■ Prompt
Every entry must be repeated exactly in the answer.

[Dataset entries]
- Opening Delimiter -
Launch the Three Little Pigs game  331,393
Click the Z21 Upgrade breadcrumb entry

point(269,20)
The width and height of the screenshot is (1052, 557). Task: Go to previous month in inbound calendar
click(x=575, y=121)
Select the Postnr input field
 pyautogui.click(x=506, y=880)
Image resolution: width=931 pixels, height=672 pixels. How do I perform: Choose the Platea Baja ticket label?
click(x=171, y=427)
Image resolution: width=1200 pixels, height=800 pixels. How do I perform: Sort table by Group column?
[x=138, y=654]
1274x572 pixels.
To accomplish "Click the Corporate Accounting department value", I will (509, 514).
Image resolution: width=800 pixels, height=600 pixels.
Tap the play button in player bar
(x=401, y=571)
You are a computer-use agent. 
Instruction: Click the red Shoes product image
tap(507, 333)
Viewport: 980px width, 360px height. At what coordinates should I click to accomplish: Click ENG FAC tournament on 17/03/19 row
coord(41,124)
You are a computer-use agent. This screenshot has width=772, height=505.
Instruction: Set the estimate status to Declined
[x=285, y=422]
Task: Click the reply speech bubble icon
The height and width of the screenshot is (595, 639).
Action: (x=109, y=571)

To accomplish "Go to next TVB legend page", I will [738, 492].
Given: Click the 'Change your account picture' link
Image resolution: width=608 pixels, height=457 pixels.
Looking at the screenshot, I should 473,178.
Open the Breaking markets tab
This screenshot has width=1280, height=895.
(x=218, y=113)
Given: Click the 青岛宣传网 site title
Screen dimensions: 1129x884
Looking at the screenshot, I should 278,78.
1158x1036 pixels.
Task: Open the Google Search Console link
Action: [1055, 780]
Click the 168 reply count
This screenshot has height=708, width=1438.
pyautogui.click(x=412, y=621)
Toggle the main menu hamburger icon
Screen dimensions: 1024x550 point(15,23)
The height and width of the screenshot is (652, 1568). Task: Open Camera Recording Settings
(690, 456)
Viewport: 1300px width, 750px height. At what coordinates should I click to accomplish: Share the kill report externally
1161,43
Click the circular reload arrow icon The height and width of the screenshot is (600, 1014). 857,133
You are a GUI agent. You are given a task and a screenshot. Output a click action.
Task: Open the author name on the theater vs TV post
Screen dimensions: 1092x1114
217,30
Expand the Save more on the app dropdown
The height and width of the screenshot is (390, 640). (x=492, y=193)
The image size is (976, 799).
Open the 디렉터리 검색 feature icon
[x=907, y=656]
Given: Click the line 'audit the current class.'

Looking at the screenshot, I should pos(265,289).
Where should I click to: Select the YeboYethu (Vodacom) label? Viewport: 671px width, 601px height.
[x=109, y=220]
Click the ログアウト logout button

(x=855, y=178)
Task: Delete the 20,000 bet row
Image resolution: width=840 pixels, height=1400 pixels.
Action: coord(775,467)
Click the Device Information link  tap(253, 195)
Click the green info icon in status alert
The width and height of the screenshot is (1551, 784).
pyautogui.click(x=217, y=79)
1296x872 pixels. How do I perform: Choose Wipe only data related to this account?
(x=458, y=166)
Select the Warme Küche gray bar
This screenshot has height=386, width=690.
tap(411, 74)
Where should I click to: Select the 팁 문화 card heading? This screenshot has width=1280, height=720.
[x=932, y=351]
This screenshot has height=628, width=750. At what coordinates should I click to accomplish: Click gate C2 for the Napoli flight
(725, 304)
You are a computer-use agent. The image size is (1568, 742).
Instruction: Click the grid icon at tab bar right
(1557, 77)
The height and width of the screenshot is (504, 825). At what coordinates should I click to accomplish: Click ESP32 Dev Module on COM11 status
- Closing Delimiter -
■ Exercise response
Launch the Three Little Pigs game  331,393
Click the Z21 Upgrade breadcrumb entry

point(269,20)
The width and height of the screenshot is (1052, 557). Task: Go to previous month in inbound calendar
click(x=575, y=121)
Select the Postnr input field
 pyautogui.click(x=506, y=880)
Image resolution: width=931 pixels, height=672 pixels. How do I perform: Choose the Platea Baja ticket label?
click(x=171, y=427)
Image resolution: width=1200 pixels, height=800 pixels. How do I perform: Sort table by Group column?
[x=138, y=654]
1274x572 pixels.
To accomplish "Click the Corporate Accounting department value", I will (509, 514).
Image resolution: width=800 pixels, height=600 pixels.
Tap the play button in player bar
(x=401, y=571)
You are a computer-use agent. 
Instruction: Click the red Shoes product image
tap(507, 333)
Viewport: 980px width, 360px height. At what coordinates should I click to accomplish: Click ENG FAC tournament on 17/03/19 row
coord(41,124)
You are a computer-use agent. This screenshot has width=772, height=505.
Instruction: Set the estimate status to Declined
[x=285, y=422]
Task: Click the reply speech bubble icon
The height and width of the screenshot is (595, 639).
Action: (x=109, y=571)

To accomplish "Go to next TVB legend page", I will [738, 492].
Given: Click the 'Change your account picture' link
Image resolution: width=608 pixels, height=457 pixels.
Looking at the screenshot, I should 473,178.
Open the Breaking markets tab
This screenshot has width=1280, height=895.
(x=218, y=113)
Given: Click the 青岛宣传网 site title
Screen dimensions: 1129x884
Looking at the screenshot, I should 278,78.
1158x1036 pixels.
Task: Open the Google Search Console link
Action: [1055, 780]
Click the 168 reply count
This screenshot has height=708, width=1438.
pyautogui.click(x=412, y=621)
Toggle the main menu hamburger icon
Screen dimensions: 1024x550 point(15,23)
The height and width of the screenshot is (652, 1568). Task: Open Camera Recording Settings
(690, 456)
Viewport: 1300px width, 750px height. At what coordinates should I click to accomplish: Share the kill report externally
1161,43
Click the circular reload arrow icon The height and width of the screenshot is (600, 1014). 857,133
You are a GUI agent. You are given a task and a screenshot. Output a click action.
Task: Open the author name on the theater vs TV post
Screen dimensions: 1092x1114
217,30
Expand the Save more on the app dropdown
The height and width of the screenshot is (390, 640). (x=492, y=193)
The image size is (976, 799).
Open the 디렉터리 검색 feature icon
[x=907, y=656]
Given: Click the line 'audit the current class.'

Looking at the screenshot, I should pos(265,289).
Where should I click to: Select the YeboYethu (Vodacom) label? Viewport: 671px width, 601px height.
[x=109, y=220]
Click the ログアウト logout button

(x=855, y=178)
Task: Delete the 20,000 bet row
Image resolution: width=840 pixels, height=1400 pixels.
Action: coord(775,467)
Click the Device Information link  tap(253, 195)
Click the green info icon in status alert
The width and height of the screenshot is (1551, 784).
pyautogui.click(x=217, y=79)
1296x872 pixels. How do I perform: Choose Wipe only data related to this account?
(x=458, y=166)
Select the Warme Küche gray bar
This screenshot has height=386, width=690.
tap(411, 74)
Where should I click to: Select the 팁 문화 card heading? This screenshot has width=1280, height=720.
[x=932, y=351]
This screenshot has height=628, width=750. At what coordinates should I click to accomplish: Click gate C2 for the Napoli flight
(725, 304)
You are a computer-use agent. The image size is (1568, 742).
Instruction: Click the grid icon at tab bar right
(1557, 77)
The height and width of the screenshot is (504, 825). At what coordinates should I click to accomplish: Click ESP32 Dev Module on COM11 status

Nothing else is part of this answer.